I need to connect through a webproxy to get access to the www and its websites. The webproxy is based on Windows IIS7 and forces authentication "negotiate" (not basic, not digest, not raw ntlm). Can I do it with this HTTP protocol client?
Manuel Lemos - 2016-03-09 23:35:57 - In reply to message 1 from Andreas Horn
A new driver class would need to be added to the SASL class. I do not have a proxy that supports negotiate authenticantion mechanism so I would not have a way to try it. Would it be possible to provide some kind of access to that proxy so I could test it?

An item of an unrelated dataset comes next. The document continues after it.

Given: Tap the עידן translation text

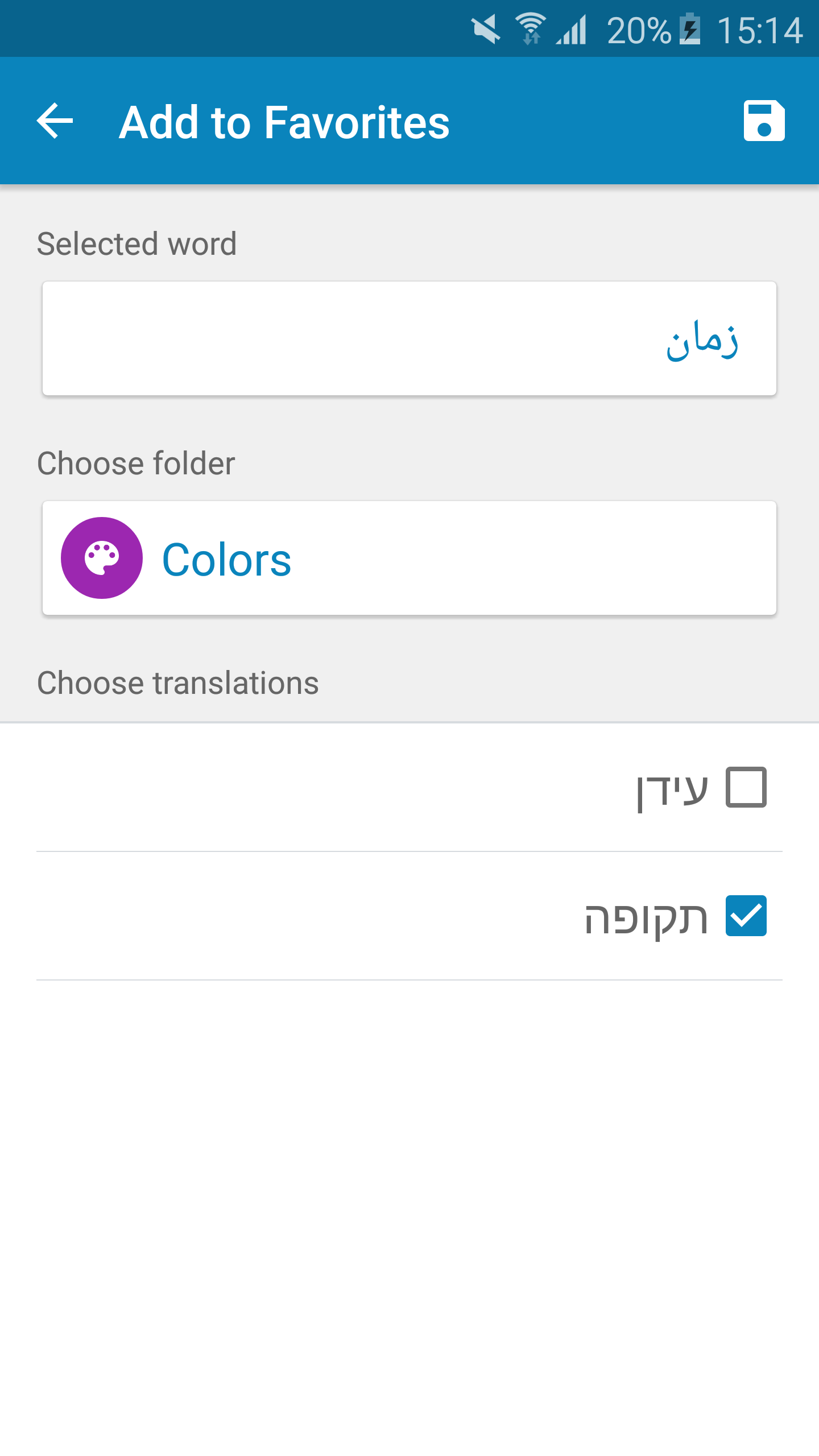Looking at the screenshot, I should tap(672, 789).
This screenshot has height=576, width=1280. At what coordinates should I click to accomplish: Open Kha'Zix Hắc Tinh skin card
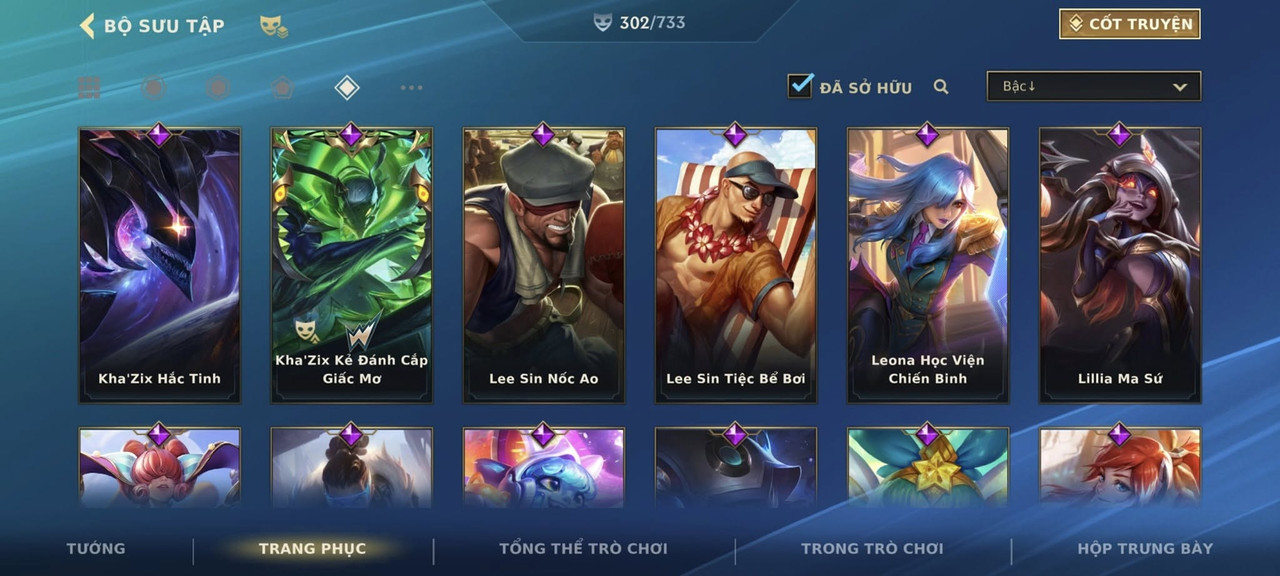tap(160, 265)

Andreas Horn - 2016-03-10 07:14:21 - In reply to message 2 from Manuel Lemos
Thx for your reply. I'm sorry, but there's no way to grant access to this proxy for it's part of a company gateway. From inside the company environment I need this authentication to reach the web. Browsers do it by themselves, but php doesn't.

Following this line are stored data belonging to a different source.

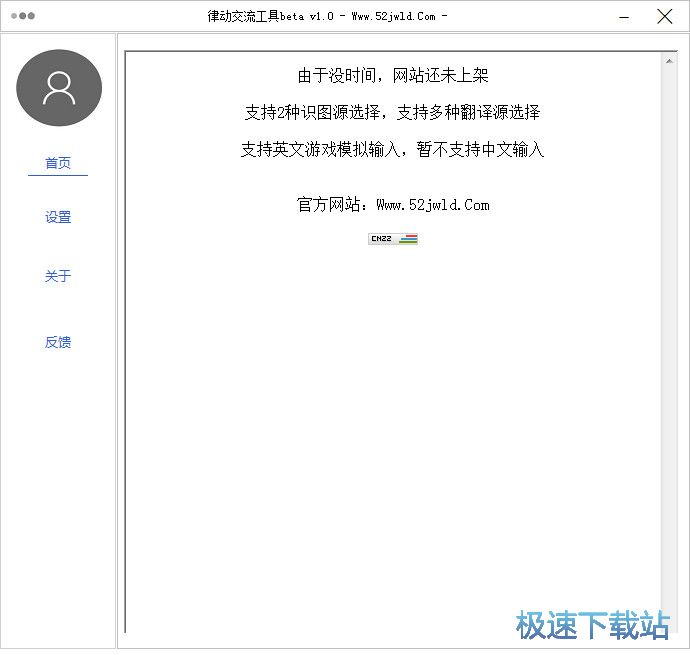Click the 官方网站 Www.52jwld.Com link

[393, 205]
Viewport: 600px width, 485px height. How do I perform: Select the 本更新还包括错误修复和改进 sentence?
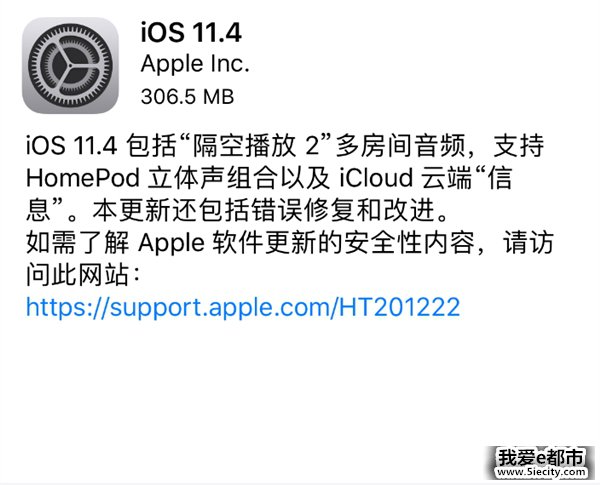[264, 211]
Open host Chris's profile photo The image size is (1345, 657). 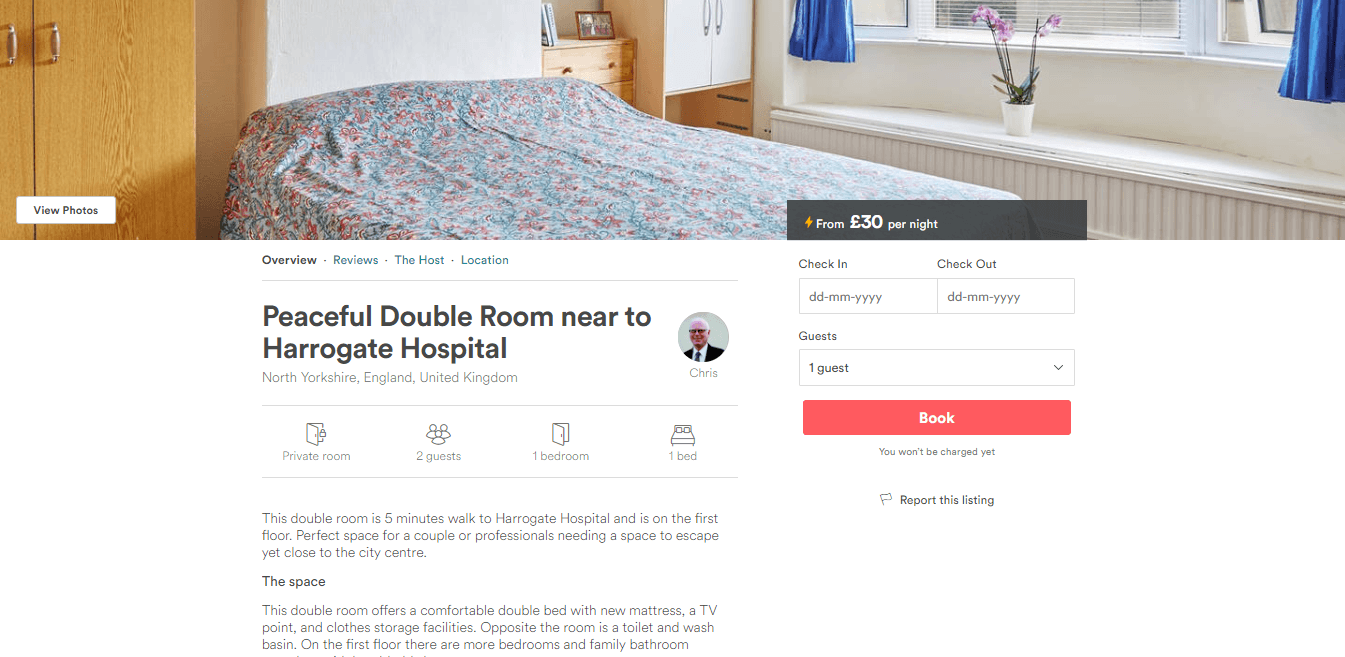pyautogui.click(x=703, y=337)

If you've got an idea how to solve, I could probably run some tests and/or provide you with some debug information of the auth communication
Manuel Lemos - 2016-03-10 08:27:17 - In reply to message 3 from Andreas Horn
I could try to implement it but I would need a Windows machine to try it and I do not use Windows.
Anyway, if you can take a look and figure how to create a SASL driver for that protocol looking at the others, I can help you to integrate it.

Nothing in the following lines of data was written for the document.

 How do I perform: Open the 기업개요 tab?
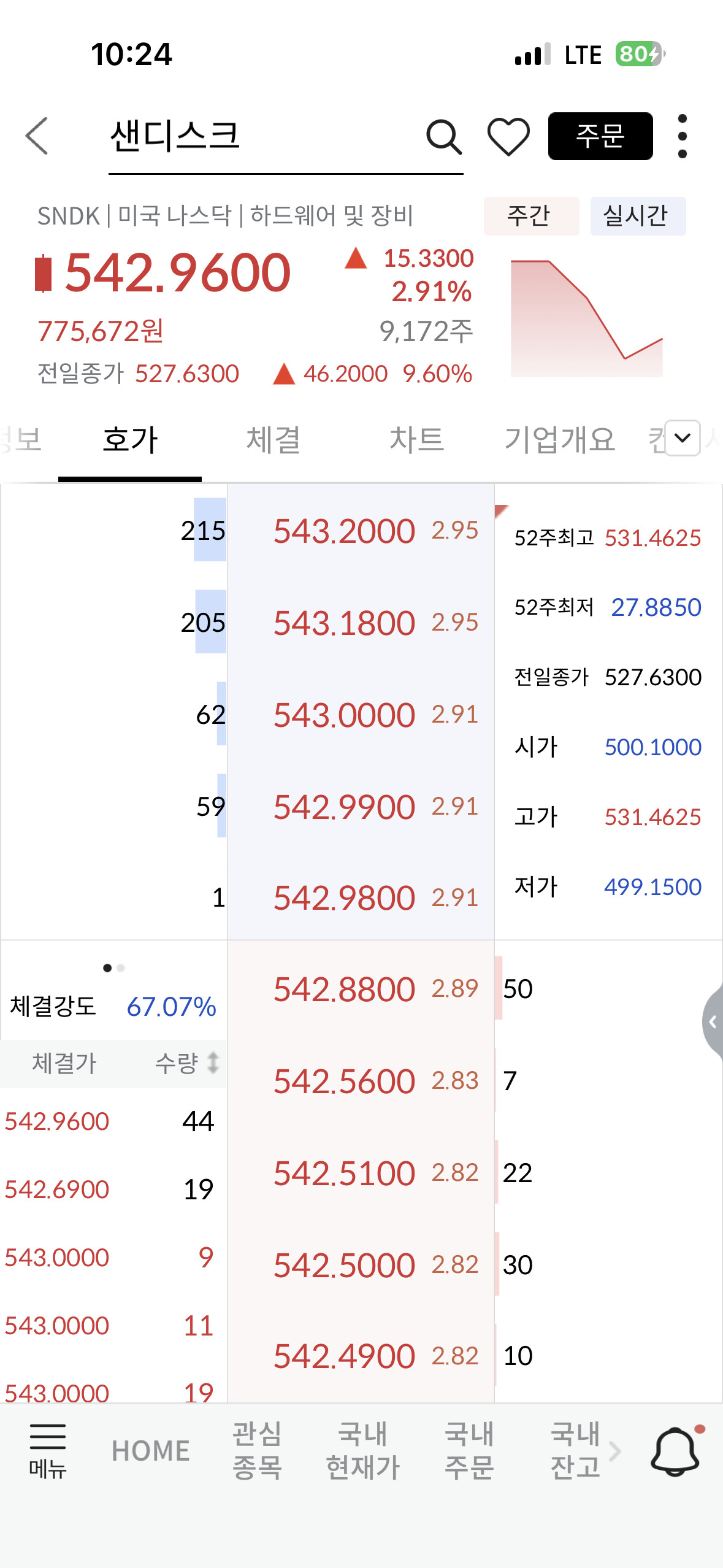point(559,440)
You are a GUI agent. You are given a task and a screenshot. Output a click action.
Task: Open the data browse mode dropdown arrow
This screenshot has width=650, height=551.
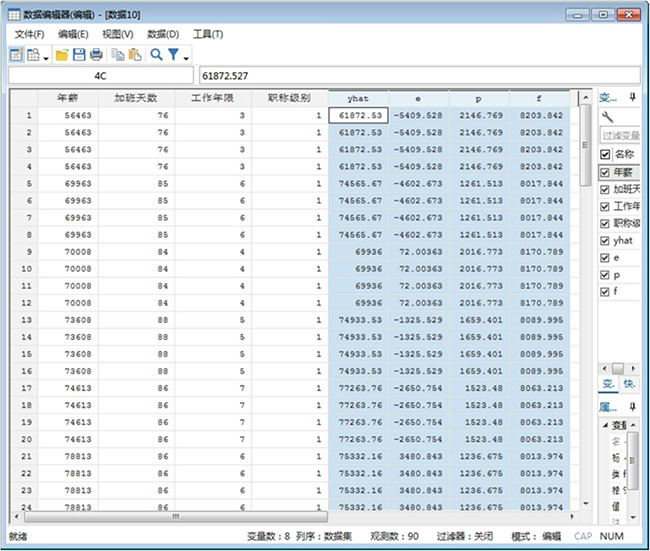point(45,56)
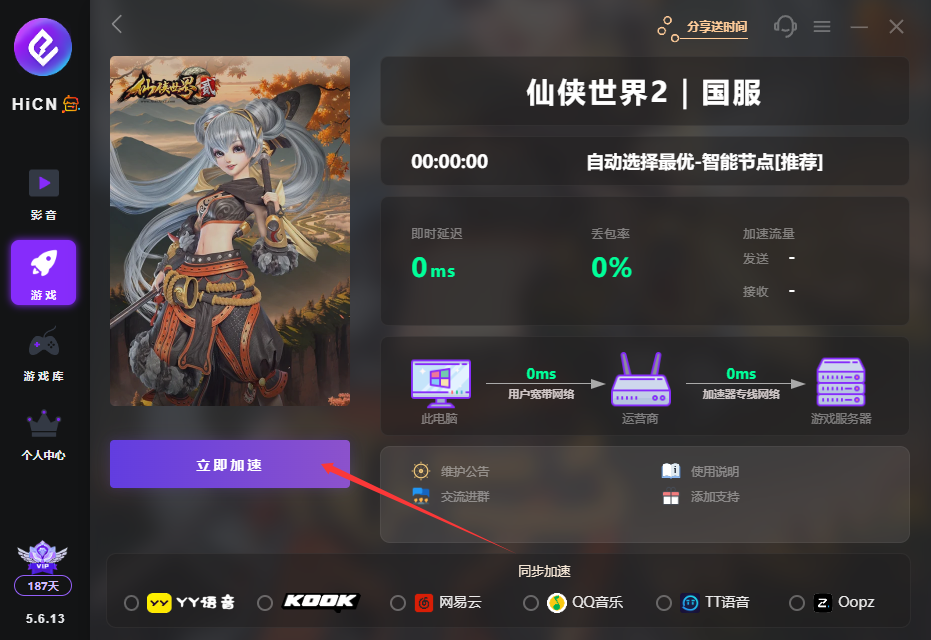Open 个人中心 crown icon

44,435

Looking at the RFC it seems negotiate works with either Kerberos or NTLM support. The SASL package already supports NTLM, so I suppose it is possibly not a big deal but I would need time to investigate. If you can do it yourself looking at the code and the RFC, it would be nice to contribute back what you implemented.
Andreas Horn - 2016-03-10 10:22:19 - In reply to message 4 from Manuel Lemos
Thank you for your quick response.
I'm probably not that experienced to integrate it by myself - I wished to get a solution off-the-shelf.
But I try to understand your SASL and HTTP package and setup some simple connections with your packages - hopefully I'll find back to ask some questions.